You Only Fine-tune Once: Many-Shot In-Context Fine-Tuning for Large Language Models

TL;DR

It is demonstrated that ManyICL substantially outperforms zero/few-shot fine-tuning and approaches the performance of dedicated fine-tuning, and significantly mitigates catastrophic forgetting issues observed in zero/few-shot fine-tuning.

Abstract

Large language models (LLMs) possess a remarkable ability to perform in-context learning (ICL), which enables them to handle multiple downstream tasks simultaneously without requiring task-specific fine-tuning. Recent studies have shown that even moderately sized LLMs, such as Mistral 7B, Gemma 7B and Llama-3 8B, can achieve ICL through few-shot in-context fine-tuning of all tasks at once. However, this approach still lags behind dedicated fine-tuning, where a separate model is trained for each individual task. In this paper, we propose a novel approach, Many-Shot In-Context Fine-tuning (ManyICL), which significantly narrows this performance gap by extending the principles of ICL to a many-shot setting.
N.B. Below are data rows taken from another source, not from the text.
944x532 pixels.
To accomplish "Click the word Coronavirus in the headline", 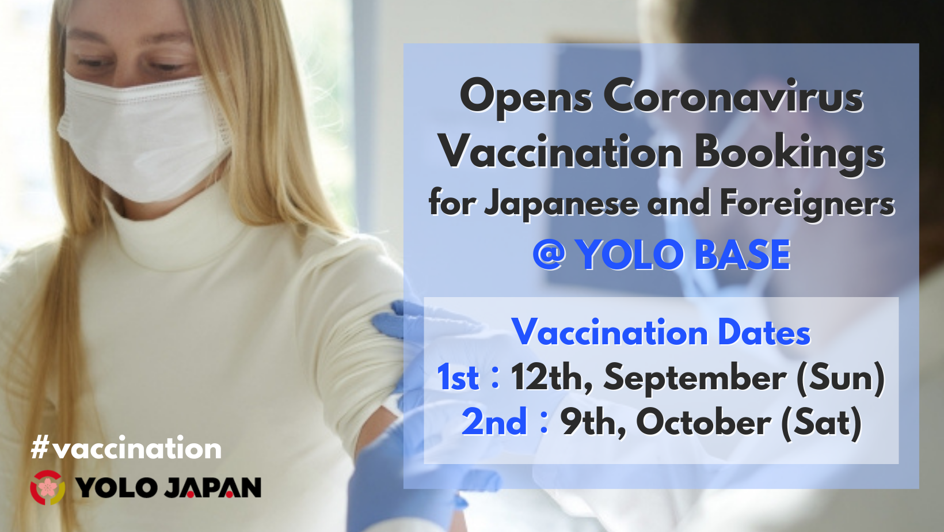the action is click(x=734, y=97).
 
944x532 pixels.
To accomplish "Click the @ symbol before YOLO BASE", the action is click(x=549, y=254).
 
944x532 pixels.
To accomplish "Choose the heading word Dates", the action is click(x=764, y=333).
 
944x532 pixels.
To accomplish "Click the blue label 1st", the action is click(x=458, y=377).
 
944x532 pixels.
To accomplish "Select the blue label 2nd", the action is click(x=494, y=422).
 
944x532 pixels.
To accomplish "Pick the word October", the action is click(x=704, y=422).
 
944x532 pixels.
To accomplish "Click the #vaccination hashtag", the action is click(x=126, y=448).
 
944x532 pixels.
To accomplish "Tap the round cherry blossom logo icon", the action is click(x=48, y=488).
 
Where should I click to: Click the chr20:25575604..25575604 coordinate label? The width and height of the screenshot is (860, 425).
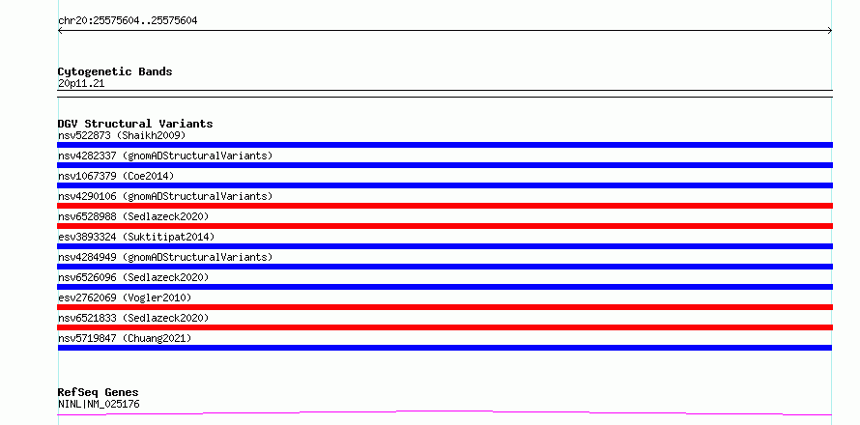click(x=128, y=21)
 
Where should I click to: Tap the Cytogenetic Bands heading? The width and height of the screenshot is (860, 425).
click(x=115, y=71)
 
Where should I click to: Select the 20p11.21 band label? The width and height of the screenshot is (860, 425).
click(x=81, y=84)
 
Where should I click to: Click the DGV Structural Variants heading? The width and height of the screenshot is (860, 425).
click(x=135, y=124)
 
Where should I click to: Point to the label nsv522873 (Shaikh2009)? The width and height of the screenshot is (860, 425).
click(x=122, y=135)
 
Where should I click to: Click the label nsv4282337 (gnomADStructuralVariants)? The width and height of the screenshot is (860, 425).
click(x=165, y=156)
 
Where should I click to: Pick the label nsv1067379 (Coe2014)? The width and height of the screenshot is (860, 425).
click(x=116, y=176)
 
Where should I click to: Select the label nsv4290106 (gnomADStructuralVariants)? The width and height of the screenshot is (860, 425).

To unlock the full potential of ManyICL and address the inherent inefficiency of processing long sequences with numerous in-context examples, we propose a novel training objective. Instead of solely predicting the final answer, our approach treats every answer within the context as a supervised training target. This effectively shifts the role of many-shot examples from prompts to targets for autoregressive learning. Through extensive experiments on diverse downstream tasks, including classification, summarization, question answering, natural language inference, and math, we demonstrate that ManyICL substantially outperforms zero/few-shot fine-tuning and approaches the performance of dedicated fine-tuning. Furthermore, ManyICL significantly mitigates catastrophic forgetting issues observed in zero/few-shot fine-tuning. The code will be made publicly available upon publication.

Figures (6)

• Figure 1: Comparison of different fine-tuning strategies. Many-shot fine-tuning for ICL (solid black line) achieves performance comparable to task-level LoRA fine-tuning (dotted red line, five different models). The tasks include Classification (CLS), Multilingual Summarization (SUM), Question Answering (QA), Natural Language Inference (NLI). Multi-label classification (ML CLS)
• Figure 2: Comparison between ManyICFT and task-level fine-tuning workflows. Task-level fine-tuning requires maintaining a separate model for each downstream task, whereas ManyICFT adapts effectively to unseen datasets using many-shot prompting within a single model ("FT" is the fine-tuned model, "Base" is the base LLM model).
• Figure 3: Comparison of attention mechanisms between mask-last-target and mask-all-targets. The blue represents the input prompts and green represents the target outputs. The red square in the inference grid denotes the in-context examples.
• Figure 4: Illustration of various fine-tuning approaches for ICL models. The figure shows zero-shot, few-shot, and many-shot fine-tuning methods. For both few-shot ($n=2$ here) and many-shot ICL, we can apply either mask last target or mask all targets strategy.
• Figure 5: Scaling test on the number of shots. Many-shot fine-tuning achieves superior performance in both few-shot and many-shot conditions. For CLS, when the number of shots is around 1.5K, many-shot fine-tuning achieves comparable performance to the task-level fine-tuning (red line). Similarly for other tasks, many-shot fine-tuning reduces the gap between ICL and task-level fine-tuning.